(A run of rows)
========
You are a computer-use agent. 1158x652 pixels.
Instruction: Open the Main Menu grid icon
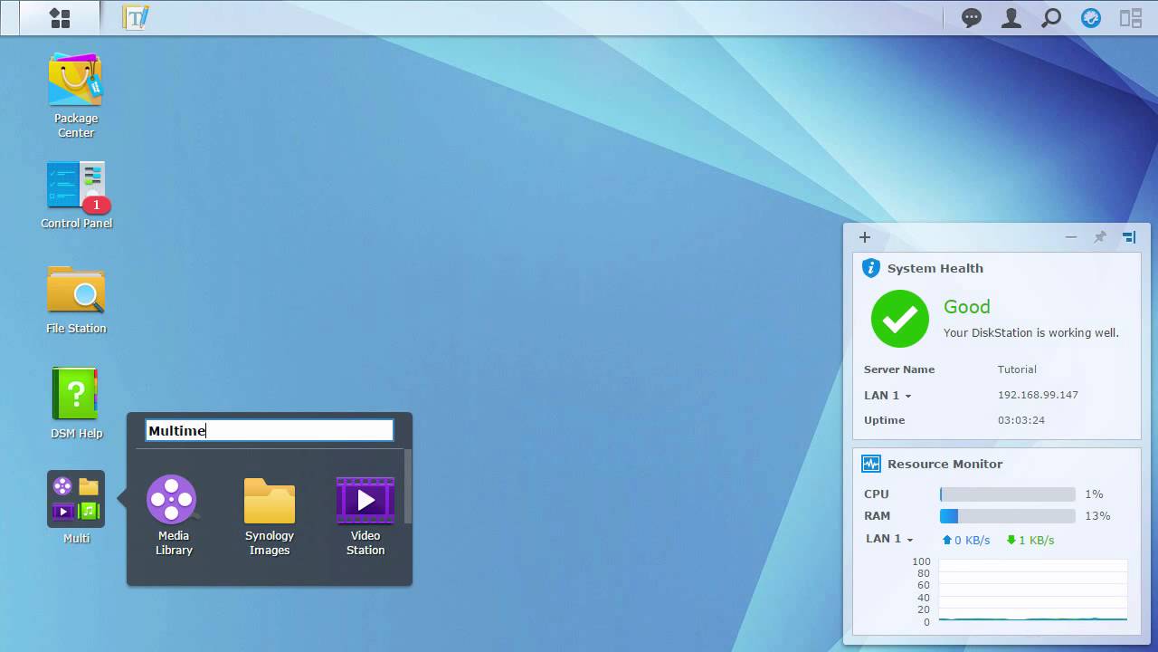pyautogui.click(x=60, y=18)
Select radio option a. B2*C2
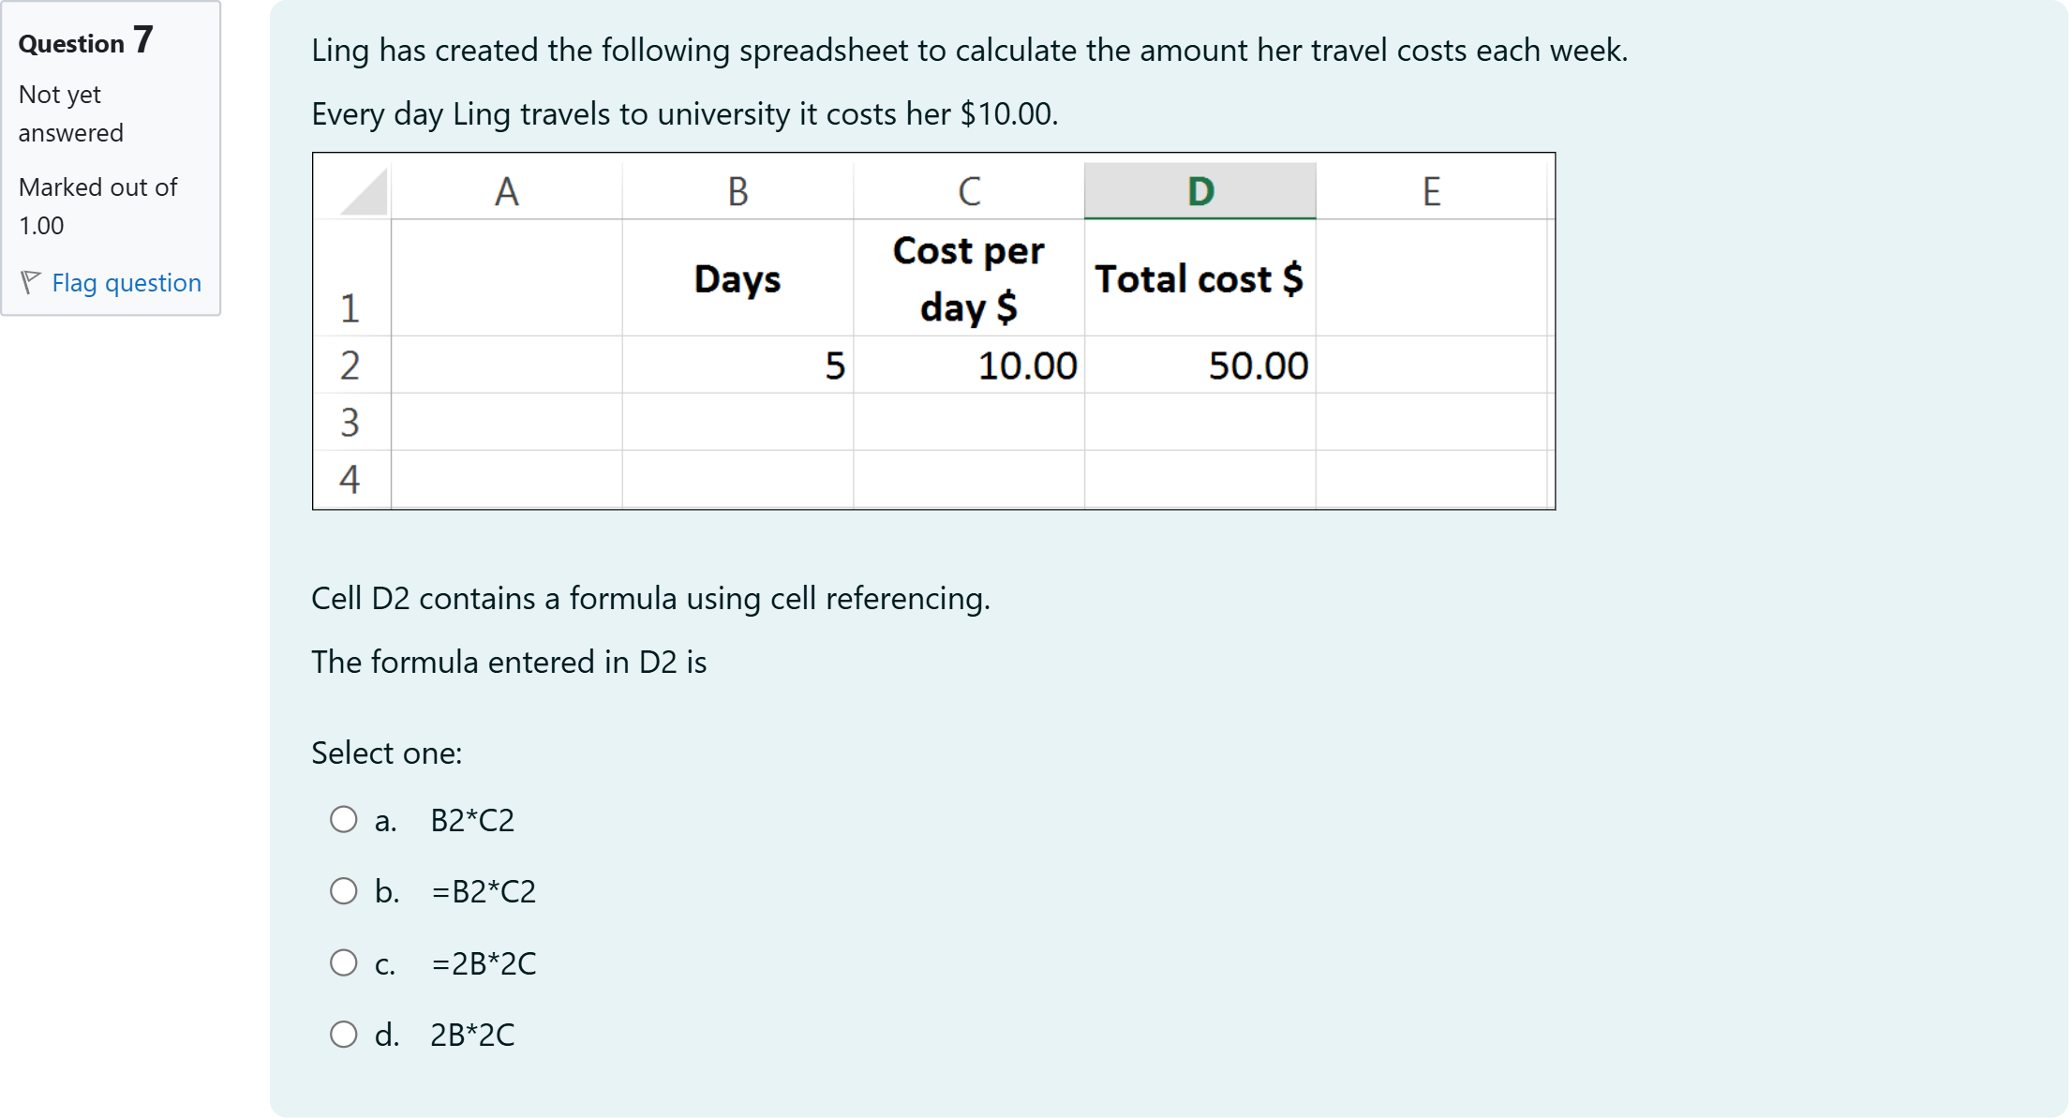The height and width of the screenshot is (1118, 2071). point(344,820)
========
→ TASK DESCRIPTION
Rewrite the rows above with "icon" changed to "button" and everything else left the same. Leave out the pictures.

→ FINAL ANSWER
You are a computer-use agent. 1158x652 pixels.
Instruction: Open the Main Menu grid button
pyautogui.click(x=60, y=18)
Select radio option a. B2*C2
The height and width of the screenshot is (1118, 2071). point(344,820)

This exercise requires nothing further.